Pietro Agen: Ponte sullo Stretto? Poco utile senza strade, autostrade e ferrovia

All’insegna dell’ottimismo, l’ultimo incontro dell’anno con il Presidente della Camera di Commercio del Sud Est, dottor Pietro Agen. “Il 2018 sembra chiudersi con il segno positivo: l’anticorruzione è diventata legge, se pur con limiti, l’accordo per la manovra appare in dirittura d’arrivo all’Unione Europea, dopo la gravissima tragedia ha preso il via l’iter per il nuovo Ponte di Genova…” afferma Pietro Agen.

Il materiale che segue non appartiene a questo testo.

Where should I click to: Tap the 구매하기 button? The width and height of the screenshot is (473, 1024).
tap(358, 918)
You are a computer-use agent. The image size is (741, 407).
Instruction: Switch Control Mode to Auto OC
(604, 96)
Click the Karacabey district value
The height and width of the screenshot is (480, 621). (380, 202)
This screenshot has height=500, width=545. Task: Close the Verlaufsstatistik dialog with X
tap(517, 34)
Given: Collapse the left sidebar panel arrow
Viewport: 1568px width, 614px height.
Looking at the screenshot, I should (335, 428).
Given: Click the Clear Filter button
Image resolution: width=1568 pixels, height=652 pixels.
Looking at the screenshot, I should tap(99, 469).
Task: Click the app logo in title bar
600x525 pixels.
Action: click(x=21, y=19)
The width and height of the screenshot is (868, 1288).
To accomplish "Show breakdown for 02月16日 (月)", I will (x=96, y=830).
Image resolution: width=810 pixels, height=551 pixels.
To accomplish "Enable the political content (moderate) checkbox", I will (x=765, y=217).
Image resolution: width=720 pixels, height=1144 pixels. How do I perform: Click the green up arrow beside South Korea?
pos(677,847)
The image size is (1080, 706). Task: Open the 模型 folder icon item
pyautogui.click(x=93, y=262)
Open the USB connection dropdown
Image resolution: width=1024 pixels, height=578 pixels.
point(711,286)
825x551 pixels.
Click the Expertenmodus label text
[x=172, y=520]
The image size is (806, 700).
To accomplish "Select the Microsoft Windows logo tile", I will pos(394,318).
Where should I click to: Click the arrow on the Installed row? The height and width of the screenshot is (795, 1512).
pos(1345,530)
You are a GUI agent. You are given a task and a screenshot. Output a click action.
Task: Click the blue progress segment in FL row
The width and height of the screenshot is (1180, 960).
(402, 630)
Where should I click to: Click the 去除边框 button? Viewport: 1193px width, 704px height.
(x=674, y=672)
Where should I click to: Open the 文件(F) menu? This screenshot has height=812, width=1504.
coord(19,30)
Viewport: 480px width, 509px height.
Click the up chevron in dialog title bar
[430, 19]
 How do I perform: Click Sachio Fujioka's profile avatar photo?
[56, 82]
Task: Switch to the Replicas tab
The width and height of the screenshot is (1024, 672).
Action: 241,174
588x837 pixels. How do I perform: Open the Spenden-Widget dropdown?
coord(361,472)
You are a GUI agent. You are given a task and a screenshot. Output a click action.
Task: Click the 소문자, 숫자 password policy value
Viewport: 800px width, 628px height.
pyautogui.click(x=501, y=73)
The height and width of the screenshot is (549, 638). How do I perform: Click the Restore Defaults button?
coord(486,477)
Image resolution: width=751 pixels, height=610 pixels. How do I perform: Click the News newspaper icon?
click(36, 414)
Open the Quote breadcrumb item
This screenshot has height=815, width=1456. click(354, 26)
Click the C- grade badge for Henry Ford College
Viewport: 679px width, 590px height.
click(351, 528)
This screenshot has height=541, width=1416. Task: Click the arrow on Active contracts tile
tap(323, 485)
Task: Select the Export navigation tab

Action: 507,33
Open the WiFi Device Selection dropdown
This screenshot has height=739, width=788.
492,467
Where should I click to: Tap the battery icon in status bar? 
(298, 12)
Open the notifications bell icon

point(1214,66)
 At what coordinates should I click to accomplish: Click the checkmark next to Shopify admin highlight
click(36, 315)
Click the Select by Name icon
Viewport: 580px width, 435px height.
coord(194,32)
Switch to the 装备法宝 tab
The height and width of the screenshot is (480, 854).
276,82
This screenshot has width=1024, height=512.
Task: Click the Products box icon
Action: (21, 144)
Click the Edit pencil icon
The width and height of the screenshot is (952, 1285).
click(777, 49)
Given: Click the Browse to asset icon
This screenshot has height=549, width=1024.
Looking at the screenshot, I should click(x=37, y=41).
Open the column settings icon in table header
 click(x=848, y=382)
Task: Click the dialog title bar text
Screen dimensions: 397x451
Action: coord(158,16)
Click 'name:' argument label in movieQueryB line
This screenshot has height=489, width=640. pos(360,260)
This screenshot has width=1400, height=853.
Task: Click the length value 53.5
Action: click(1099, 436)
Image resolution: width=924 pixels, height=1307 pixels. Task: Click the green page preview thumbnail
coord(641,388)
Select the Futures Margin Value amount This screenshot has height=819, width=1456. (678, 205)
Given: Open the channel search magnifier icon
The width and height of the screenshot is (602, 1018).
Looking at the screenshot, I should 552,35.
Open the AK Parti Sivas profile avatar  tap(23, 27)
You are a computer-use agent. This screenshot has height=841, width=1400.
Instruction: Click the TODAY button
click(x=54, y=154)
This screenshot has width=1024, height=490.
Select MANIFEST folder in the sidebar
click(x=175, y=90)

E il Ponte sullo Stretto? “Il Ponte sullo Stretto al momento potrebbe servire poco, considerando le condizioni in cui versano le reti autostradali e le ferrovie in Sicilia. C’è da augurarsi che per il prossimo anno vengano realizzate le opere che sono rimaste ferme, per un motivo o un altro, vengano completate, e vengono realizzati i diversi progetti previsti per il 2019”. La legge “anticorruzione” può avere ricadute in Sicilia?  “La corruzione – afferma Agen – è un problema italiano e non certo solo siciliano. Al Nord è meno appariscente perché si agisce scientificamente, al Sud meno. La corruzione può essere sconfitta con pene severe, che sicuramente avranno più efficacia: la sete di denaro si sconfigge con sanzioni che lasciano il segna”. Uno sguardo sull’immediato futuro? “Affrontare le situazioni con fantasia e ottimismo…”, conclude Pietro Agen.